The Usage Game: Catering to Perverts
Geoffrey K. Pullum
University of Edinburgh
University of Edinburgh
[To be presented at the Cambridge Symposium
on Usage Guides and Usage Problems, 26–27 June 2014.]
ABSTRACT
I am sure most educated users of works on grammar and usage believe
that they seek a sensible relationship in which they are treated like grownups
and provided with authoritative information about Standard English. There is a
great deal of evidence, however, that what many of them really want is to be
dominated, humiliated, and punished. They yearn, they positively lust, to be
forced to use their language in certain ways and to be disciplined for any
transgressions.

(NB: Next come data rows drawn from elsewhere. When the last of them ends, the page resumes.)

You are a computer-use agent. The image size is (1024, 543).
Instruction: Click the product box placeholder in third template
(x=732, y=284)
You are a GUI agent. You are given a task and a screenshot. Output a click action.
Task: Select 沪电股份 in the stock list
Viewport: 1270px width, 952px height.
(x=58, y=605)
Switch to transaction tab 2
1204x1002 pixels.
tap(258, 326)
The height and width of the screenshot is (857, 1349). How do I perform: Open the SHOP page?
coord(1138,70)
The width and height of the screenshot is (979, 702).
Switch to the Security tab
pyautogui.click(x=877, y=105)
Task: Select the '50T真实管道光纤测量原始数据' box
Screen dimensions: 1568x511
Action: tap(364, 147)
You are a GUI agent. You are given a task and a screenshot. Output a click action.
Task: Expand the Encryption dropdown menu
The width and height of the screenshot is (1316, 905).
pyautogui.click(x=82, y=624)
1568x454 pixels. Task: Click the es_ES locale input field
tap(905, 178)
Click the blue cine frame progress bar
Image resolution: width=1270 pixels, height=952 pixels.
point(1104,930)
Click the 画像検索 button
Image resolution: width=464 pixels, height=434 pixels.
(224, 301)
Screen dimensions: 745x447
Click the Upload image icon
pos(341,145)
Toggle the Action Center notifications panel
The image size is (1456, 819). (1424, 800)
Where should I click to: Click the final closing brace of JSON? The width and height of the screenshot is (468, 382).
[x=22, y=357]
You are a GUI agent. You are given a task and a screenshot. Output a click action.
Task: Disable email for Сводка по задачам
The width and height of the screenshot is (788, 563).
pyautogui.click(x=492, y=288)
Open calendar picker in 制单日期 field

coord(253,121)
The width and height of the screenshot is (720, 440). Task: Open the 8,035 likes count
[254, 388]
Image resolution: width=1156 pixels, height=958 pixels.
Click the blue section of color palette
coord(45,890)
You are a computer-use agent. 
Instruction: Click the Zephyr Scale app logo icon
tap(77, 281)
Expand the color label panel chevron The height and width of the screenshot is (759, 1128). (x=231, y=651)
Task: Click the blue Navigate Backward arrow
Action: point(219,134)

One sign of this is that The Elements of Style, with its 105
pages of century-old maxims from Strunk and opinionated stylistic nonsense from
White, far outsells Merriam-Webster's Dictionary of English Usage, with its 978
pages of brilliant and clearly explained objective scholarship, about a century
newer (and costing very little more). This poses a dilemma for usage guide
authors. The advice of economics is of course to supply what the customer
wants; but ethics may differ: usage guide authors find themselves in the role
of pornographers serving a community of masochistic perverts. Worse, if they
dare to provide evidence refuting myths about grammatical correctness in
English they are attacked for lowering standards and promoting anarchy. I will
review this problematic situation, and make some modest proposals about how the
users of Standard English might be drawn out of their dark fantasy world into
the daylight of mature and healthy linguistic behaviour.